Qué se pide:
Selecciona en las filas cada línea que contenga la palabra "Expand" y cópiala.

===== Datos mostrados

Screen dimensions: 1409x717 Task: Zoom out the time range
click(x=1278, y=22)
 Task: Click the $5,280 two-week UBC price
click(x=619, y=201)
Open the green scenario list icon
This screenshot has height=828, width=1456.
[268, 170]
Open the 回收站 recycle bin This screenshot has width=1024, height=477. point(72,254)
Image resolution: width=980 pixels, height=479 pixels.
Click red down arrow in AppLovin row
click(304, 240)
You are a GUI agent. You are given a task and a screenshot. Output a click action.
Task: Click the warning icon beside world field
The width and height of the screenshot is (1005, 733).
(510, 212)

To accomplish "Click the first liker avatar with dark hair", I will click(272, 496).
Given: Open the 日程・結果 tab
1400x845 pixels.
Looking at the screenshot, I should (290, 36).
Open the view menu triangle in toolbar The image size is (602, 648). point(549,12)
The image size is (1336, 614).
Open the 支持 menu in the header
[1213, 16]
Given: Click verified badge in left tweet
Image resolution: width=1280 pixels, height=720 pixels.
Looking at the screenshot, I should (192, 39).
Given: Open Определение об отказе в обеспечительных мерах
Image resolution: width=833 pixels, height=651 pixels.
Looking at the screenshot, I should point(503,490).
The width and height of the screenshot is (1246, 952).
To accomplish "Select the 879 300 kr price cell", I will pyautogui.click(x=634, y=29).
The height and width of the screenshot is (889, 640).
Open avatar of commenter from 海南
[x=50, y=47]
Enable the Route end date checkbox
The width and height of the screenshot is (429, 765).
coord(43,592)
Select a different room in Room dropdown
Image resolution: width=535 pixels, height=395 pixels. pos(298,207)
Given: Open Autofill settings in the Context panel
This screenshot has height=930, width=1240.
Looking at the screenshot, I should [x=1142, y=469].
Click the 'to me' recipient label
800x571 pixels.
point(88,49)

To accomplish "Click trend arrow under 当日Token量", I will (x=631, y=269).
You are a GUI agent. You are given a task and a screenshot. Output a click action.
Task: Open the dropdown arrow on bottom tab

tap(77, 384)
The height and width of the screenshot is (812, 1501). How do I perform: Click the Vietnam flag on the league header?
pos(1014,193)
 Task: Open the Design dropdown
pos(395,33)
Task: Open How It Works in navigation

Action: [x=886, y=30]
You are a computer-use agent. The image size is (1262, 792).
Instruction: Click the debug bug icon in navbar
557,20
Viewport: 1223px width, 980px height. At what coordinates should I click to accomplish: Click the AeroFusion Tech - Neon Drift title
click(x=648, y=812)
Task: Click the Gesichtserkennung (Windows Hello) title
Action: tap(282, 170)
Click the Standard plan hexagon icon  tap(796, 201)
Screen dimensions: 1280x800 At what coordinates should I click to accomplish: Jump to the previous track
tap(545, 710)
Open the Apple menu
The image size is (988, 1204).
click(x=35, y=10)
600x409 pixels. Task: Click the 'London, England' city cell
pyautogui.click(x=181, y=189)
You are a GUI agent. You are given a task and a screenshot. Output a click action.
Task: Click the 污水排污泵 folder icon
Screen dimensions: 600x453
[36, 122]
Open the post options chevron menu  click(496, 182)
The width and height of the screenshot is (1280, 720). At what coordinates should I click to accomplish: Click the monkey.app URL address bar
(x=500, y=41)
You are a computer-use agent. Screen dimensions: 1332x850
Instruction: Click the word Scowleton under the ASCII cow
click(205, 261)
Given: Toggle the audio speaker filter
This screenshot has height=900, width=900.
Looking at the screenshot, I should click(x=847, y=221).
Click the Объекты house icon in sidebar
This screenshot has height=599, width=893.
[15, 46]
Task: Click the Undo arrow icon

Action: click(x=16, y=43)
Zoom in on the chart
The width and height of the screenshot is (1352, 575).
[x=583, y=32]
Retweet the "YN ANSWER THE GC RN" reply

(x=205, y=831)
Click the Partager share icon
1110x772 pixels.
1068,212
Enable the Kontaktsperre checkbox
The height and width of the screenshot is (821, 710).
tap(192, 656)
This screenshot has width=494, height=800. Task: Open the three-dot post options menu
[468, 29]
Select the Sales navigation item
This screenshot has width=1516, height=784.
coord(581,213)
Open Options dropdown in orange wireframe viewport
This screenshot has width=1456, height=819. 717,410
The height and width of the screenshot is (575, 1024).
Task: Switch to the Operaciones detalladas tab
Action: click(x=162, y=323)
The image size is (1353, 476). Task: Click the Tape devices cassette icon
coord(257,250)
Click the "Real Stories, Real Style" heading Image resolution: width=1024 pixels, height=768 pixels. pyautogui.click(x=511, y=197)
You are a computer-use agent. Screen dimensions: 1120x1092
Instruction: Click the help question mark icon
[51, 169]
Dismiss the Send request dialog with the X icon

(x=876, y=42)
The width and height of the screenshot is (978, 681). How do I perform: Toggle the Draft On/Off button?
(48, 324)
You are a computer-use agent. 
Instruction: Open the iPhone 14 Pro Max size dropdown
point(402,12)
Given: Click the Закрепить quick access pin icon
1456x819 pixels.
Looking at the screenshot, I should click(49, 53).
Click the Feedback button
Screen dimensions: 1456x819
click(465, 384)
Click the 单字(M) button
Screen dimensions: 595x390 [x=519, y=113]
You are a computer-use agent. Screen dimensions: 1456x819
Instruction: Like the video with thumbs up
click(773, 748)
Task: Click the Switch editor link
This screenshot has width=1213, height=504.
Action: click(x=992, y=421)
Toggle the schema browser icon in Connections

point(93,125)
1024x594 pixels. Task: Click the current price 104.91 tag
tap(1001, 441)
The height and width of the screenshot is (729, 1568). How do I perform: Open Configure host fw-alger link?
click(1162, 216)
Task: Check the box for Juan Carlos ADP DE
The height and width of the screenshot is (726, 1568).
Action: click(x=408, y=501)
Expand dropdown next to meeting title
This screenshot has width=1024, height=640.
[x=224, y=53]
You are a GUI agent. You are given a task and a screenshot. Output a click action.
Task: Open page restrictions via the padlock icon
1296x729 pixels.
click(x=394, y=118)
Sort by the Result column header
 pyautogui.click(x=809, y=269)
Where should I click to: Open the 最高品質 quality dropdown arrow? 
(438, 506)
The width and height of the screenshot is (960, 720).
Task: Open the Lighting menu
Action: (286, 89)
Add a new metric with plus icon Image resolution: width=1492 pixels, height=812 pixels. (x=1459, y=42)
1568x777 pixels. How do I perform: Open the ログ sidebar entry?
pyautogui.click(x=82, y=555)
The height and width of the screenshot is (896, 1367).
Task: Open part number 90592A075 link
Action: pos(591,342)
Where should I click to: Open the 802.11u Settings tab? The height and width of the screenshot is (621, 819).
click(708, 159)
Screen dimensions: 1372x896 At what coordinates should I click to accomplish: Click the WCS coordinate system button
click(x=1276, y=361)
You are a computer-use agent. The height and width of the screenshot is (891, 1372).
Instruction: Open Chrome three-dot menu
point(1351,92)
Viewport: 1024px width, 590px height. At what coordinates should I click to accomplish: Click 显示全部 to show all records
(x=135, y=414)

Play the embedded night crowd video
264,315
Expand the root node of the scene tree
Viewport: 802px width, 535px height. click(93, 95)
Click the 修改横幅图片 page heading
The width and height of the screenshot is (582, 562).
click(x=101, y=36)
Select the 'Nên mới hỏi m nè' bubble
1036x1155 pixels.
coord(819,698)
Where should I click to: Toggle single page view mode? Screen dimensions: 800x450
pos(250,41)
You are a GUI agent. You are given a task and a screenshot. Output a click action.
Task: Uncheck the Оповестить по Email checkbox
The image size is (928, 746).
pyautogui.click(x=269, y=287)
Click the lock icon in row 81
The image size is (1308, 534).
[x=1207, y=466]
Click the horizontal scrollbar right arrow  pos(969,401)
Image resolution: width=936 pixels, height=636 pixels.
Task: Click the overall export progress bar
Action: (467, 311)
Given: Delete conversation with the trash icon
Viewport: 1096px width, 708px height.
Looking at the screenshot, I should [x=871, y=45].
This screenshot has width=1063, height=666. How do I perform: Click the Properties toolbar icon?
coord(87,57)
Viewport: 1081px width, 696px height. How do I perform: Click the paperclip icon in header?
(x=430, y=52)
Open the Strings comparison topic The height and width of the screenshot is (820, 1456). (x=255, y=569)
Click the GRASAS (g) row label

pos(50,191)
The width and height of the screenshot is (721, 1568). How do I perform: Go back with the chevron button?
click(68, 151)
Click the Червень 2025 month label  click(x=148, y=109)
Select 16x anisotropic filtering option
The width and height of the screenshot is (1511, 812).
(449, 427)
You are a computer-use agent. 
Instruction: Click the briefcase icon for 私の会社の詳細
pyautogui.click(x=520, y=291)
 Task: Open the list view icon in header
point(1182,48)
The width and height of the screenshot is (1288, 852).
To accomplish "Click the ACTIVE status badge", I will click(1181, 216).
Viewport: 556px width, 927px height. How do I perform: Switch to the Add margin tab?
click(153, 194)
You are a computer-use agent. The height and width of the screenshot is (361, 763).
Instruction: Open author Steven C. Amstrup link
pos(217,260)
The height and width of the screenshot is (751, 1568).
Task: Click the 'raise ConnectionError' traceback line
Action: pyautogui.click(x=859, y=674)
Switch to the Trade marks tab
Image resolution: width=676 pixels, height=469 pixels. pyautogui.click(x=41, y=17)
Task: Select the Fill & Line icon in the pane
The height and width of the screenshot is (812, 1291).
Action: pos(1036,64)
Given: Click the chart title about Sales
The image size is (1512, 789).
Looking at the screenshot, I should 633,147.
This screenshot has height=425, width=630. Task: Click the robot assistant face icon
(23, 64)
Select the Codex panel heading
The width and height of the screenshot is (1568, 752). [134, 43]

==========

Salida completa:
Expand dropdown next to meeting title
Expand the root node of the scene tree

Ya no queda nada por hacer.